My most recent ethnographic interest has been public culture in Germany, particularly East Germany. This goes with a more general, theoretical, concern with how cultural, social and political changes come about -- or, to put that more exactly: what must generally be true for human social life to be so changeable as it is?

In an earlier round of this theoretical question I proposed that we think of human beings as having a particularly intense form of intersubjectivity, and a particularly rich and creative capacity for social forms.

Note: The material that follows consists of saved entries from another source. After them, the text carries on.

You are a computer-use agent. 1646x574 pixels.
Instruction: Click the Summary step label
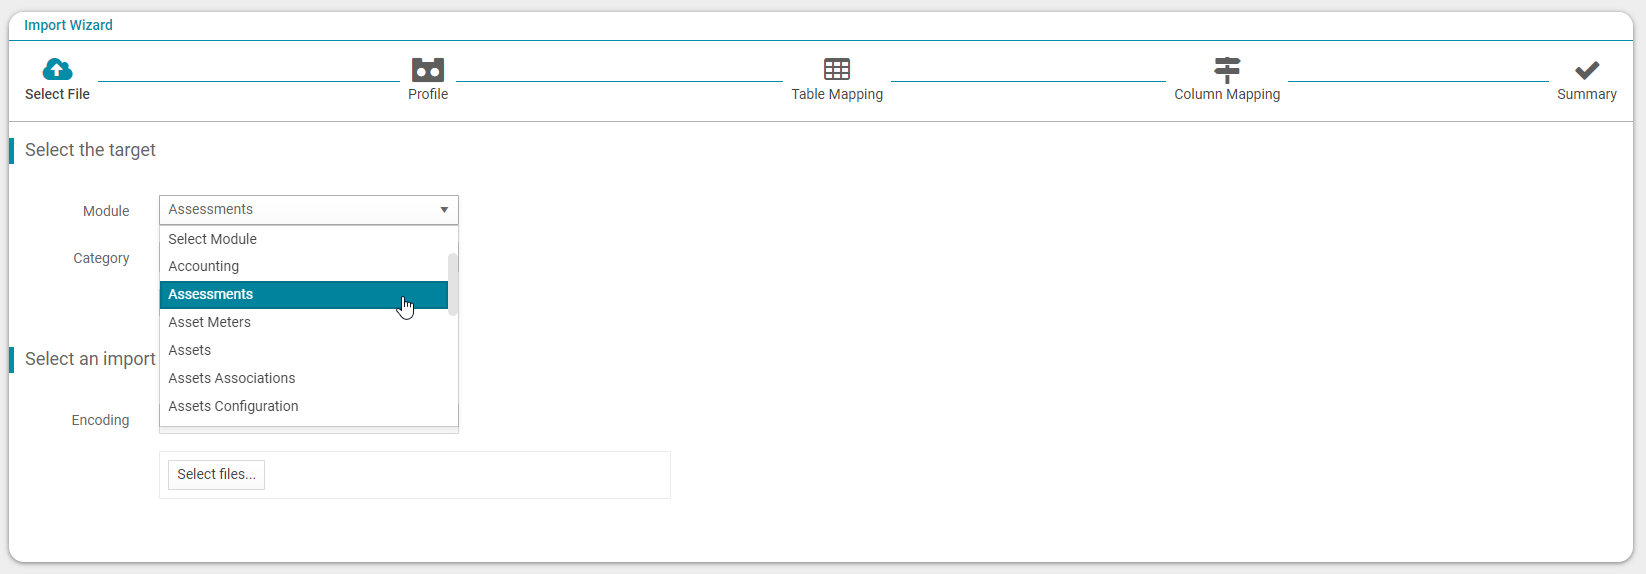coord(1587,94)
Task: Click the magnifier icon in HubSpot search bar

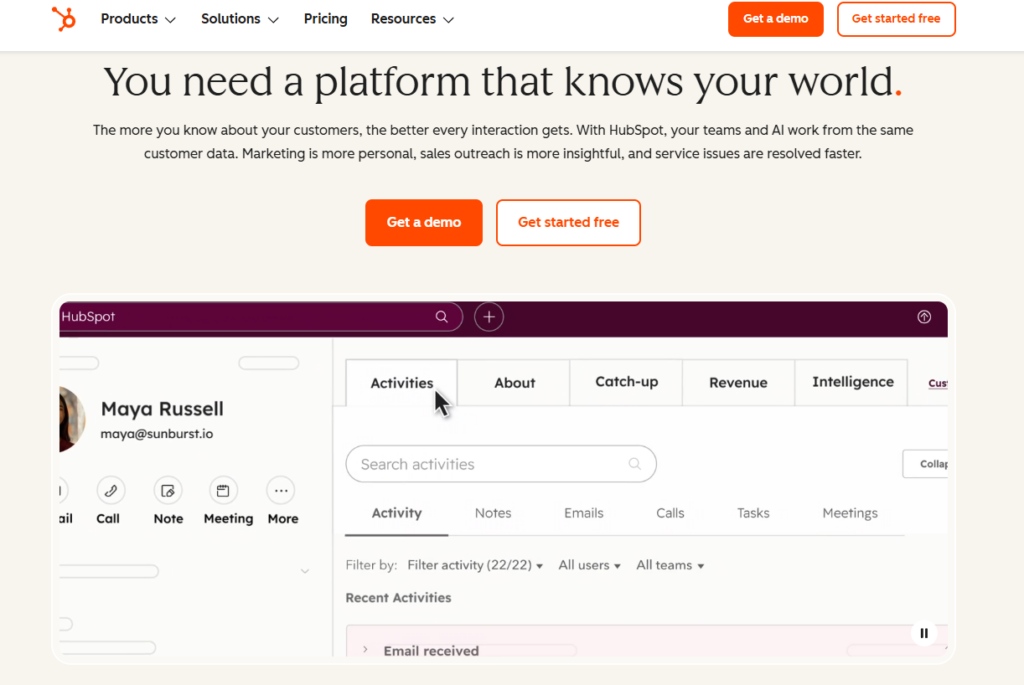Action: click(x=442, y=317)
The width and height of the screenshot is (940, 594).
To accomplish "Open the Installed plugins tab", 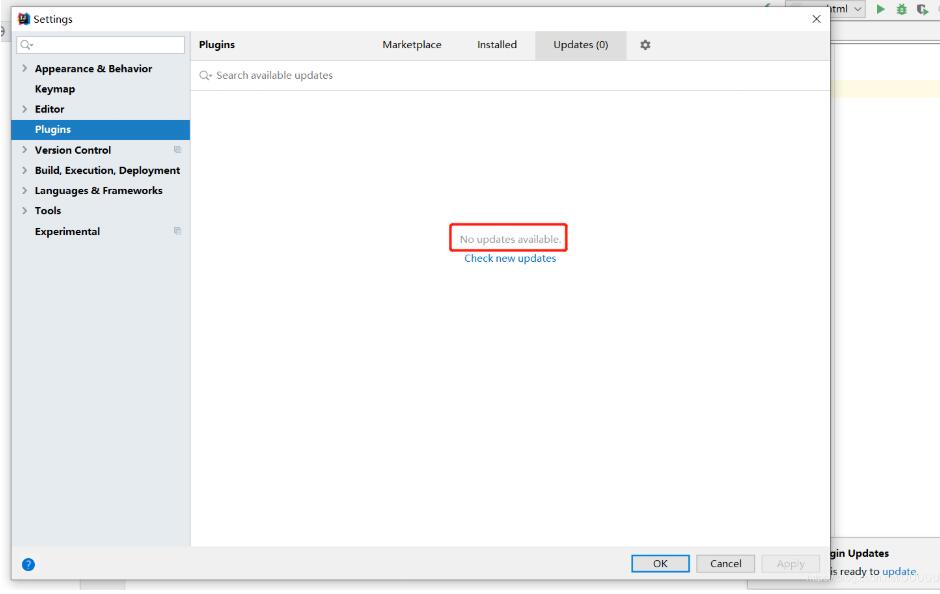I will coord(496,45).
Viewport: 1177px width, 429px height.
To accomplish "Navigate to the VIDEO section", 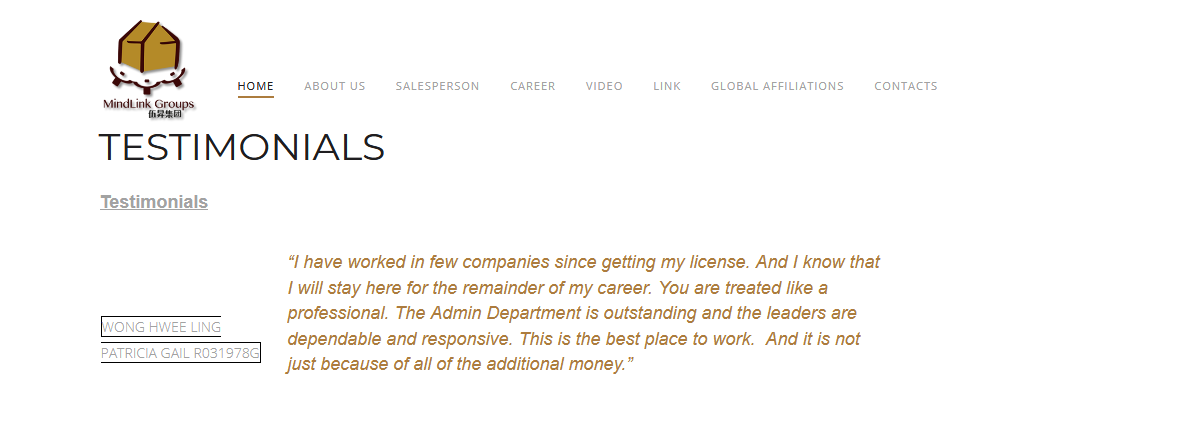I will pos(604,86).
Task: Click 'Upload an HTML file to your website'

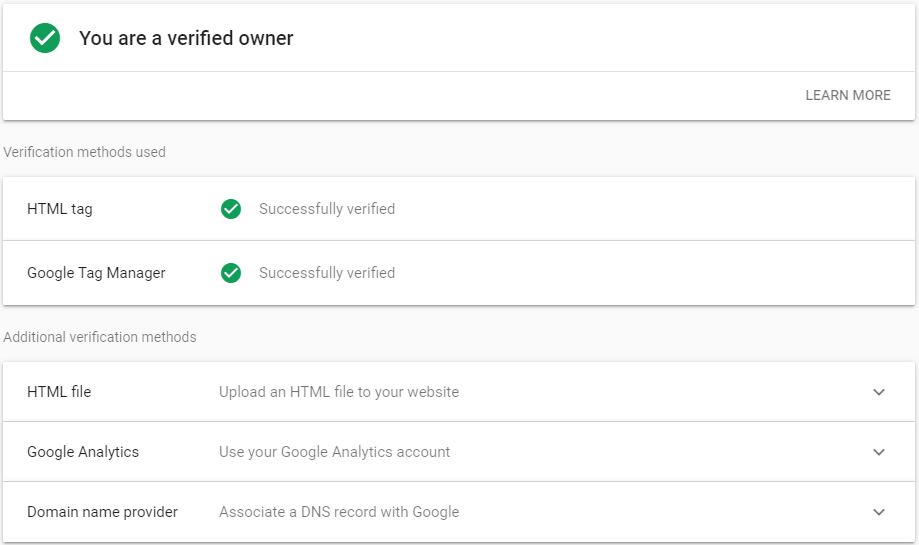Action: 339,391
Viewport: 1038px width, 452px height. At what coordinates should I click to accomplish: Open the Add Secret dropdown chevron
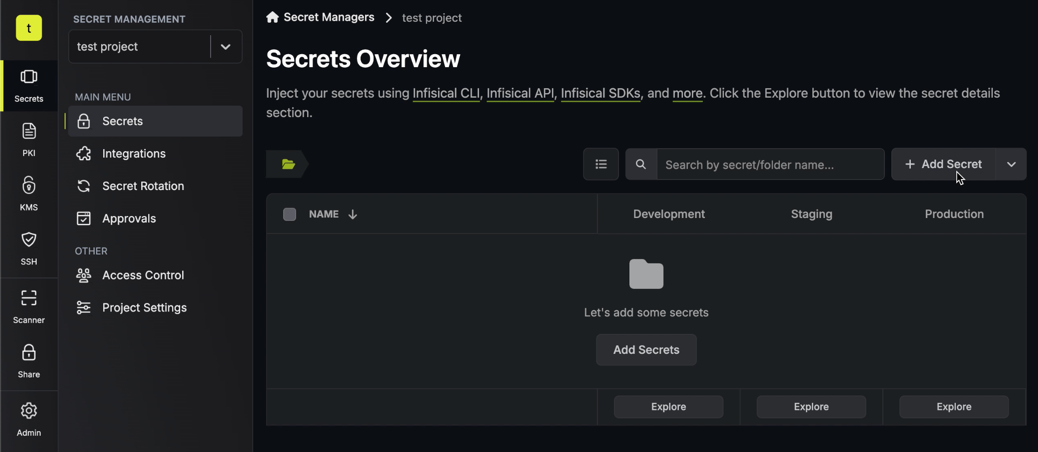click(x=1011, y=164)
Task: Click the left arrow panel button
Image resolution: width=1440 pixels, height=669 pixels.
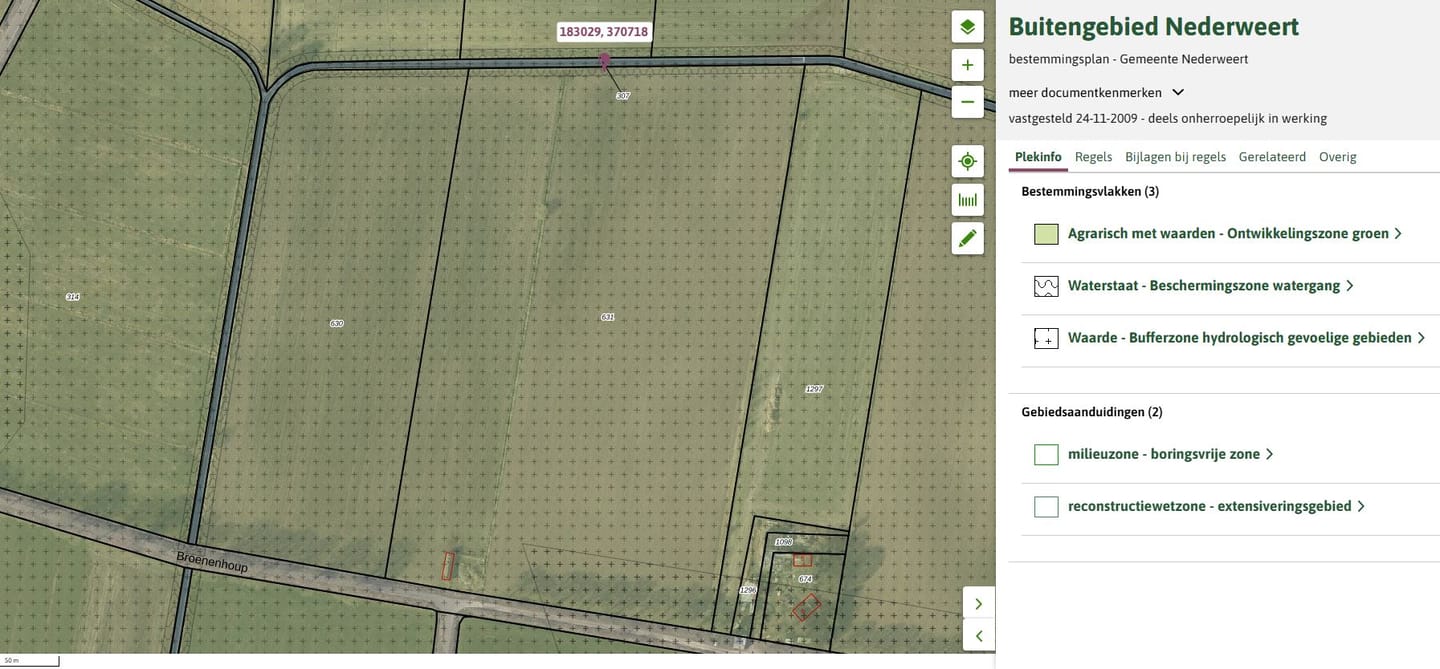Action: 978,635
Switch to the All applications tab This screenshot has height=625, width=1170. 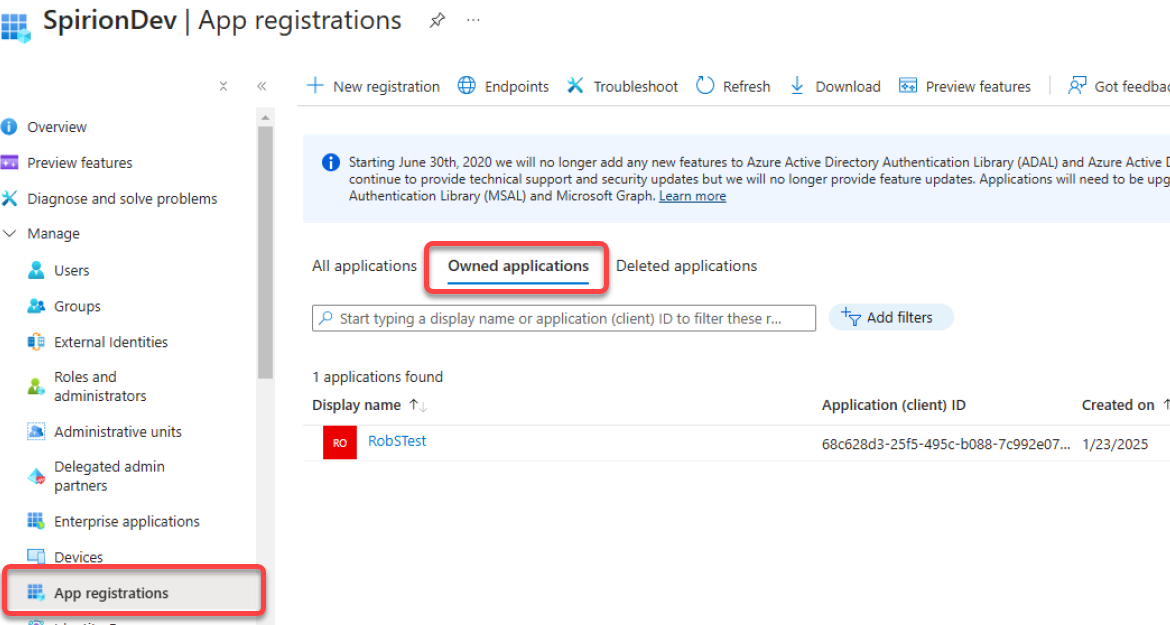click(364, 266)
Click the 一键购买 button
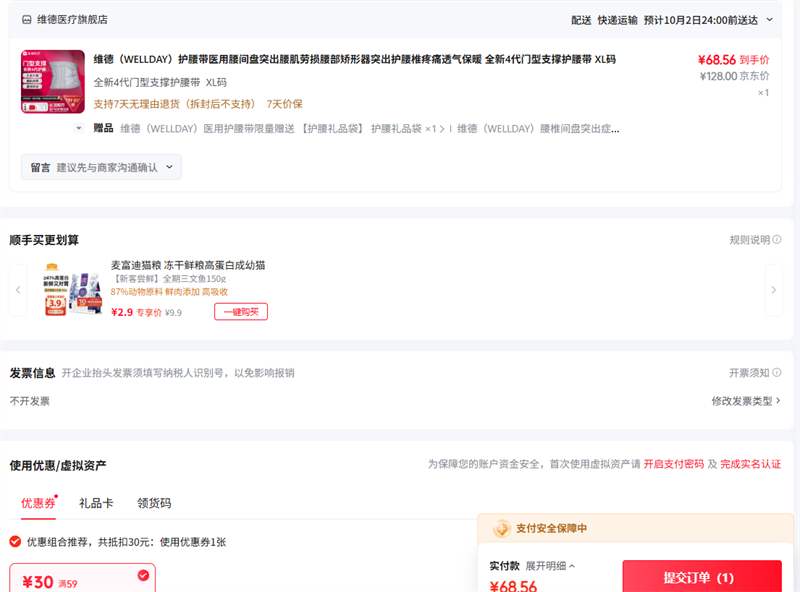The width and height of the screenshot is (800, 592). coord(240,312)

Recently, though, I have begun to concentrate on rhetoric as a key to such change. (See my home page here for some more thoughts on that.) For one feature of our particularly human sociality is our capacity to persuade, convince, teach or cajole one another, always in circumstances in which the outcome is not foreordained.

Rhetoric is also another way of thinking about a long-standing concern (of myself and so many others) with the role of narrative, and narrative thinking, in human life.

And then there is another, associated, question, and that is: what is the difference between societies in which rhetoric is almost always applied face to face, to known people, and societies made up of both known people and strangers? Especially since strangers are so often both the producers, and the object, of rhetorical action?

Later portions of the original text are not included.